Indeed, it can actually be quite difficult to pull data off a smartphone or other device, especially if the information is encrypted or protected by a complex or randomly generate password.

Unsuprisingly, the Pentagon is seeking improved methods of data retreival from survelliance targets. Specifically, the Defense Intelligence Agency is requisitioning “technical exploitation” tools to efficiently access data stored on mobile phones and other electronic devices.

The exploitation tools the agency is eyeing would enable “triage and automation, advanced technical exploitation of digital media, advanced areas of mobile forensics, software reverse engineering, and hardware exploitation, reverse engineering, and mobile applications development & engineering.”

While these tools could be used to access data on smartphones, the agency emphasizes it wants technology for “captured/seized media.”

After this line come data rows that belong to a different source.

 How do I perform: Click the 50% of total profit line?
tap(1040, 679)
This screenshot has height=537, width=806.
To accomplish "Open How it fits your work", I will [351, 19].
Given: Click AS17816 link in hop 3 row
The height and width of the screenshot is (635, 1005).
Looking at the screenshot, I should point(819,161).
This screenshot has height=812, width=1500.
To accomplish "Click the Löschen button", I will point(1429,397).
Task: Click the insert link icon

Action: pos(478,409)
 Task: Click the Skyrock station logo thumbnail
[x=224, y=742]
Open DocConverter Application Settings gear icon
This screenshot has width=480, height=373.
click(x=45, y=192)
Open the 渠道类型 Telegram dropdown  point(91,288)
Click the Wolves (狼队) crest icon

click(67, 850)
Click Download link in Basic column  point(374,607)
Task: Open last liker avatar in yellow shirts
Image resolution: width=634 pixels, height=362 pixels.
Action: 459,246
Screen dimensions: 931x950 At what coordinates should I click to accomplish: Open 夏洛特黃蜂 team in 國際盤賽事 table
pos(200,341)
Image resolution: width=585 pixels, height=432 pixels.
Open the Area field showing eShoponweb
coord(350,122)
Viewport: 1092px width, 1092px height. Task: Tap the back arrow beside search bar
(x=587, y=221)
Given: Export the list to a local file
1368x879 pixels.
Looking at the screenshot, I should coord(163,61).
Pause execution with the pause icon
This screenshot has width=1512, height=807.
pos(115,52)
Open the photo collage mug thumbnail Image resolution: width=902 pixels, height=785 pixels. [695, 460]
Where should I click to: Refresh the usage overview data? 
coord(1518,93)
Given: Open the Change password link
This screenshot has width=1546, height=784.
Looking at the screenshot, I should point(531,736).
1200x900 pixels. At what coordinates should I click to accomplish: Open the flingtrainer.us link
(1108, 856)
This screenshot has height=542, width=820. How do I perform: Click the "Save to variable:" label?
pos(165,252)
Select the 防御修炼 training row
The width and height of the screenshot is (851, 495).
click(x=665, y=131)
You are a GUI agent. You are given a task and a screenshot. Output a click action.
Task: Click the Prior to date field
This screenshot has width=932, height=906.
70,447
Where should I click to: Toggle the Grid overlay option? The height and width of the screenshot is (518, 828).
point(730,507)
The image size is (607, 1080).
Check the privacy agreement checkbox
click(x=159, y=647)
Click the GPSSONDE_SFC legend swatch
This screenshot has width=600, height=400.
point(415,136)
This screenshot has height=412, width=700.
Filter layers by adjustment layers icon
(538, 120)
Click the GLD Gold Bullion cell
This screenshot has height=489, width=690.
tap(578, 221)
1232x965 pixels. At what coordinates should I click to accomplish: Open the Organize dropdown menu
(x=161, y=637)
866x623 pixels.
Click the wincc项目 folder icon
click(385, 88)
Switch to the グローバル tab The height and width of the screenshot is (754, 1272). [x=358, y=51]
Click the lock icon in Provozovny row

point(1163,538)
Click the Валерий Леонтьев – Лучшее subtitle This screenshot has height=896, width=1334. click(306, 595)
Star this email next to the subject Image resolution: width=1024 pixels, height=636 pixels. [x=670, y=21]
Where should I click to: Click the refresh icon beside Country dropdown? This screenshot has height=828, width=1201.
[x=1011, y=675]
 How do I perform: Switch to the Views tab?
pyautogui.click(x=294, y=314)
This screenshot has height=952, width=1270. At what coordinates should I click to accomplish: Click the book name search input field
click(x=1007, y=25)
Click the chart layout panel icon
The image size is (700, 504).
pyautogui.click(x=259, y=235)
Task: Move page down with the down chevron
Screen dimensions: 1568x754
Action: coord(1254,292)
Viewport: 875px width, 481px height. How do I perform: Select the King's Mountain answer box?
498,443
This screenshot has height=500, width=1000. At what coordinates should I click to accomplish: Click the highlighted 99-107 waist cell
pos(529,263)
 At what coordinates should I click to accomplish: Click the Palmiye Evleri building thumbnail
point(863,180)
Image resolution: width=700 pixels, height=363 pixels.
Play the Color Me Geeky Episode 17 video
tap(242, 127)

To be sure, Wired reports that the DIA is seeking the ability to siphon information off devices such as the flash drives, hard drives, and CDs that were seized during the raid that resulted in the death of Osama bin Laden.

The agency is asking for “custom solutions that allo[w] exploitation of mobile devices.” The DIA says that devices like cell phones and tablets that are “not commonly seen or devices not supported by commercial kits or tools.”

The man pushing effort to get these high-tech tools is DIA leader Army Lieutenant General Michael Flynn, who also wants the high-tech tools to be capable of integrating all the data collected “into local and national databases… and made readily available to analysts from the tactical to the national levels.”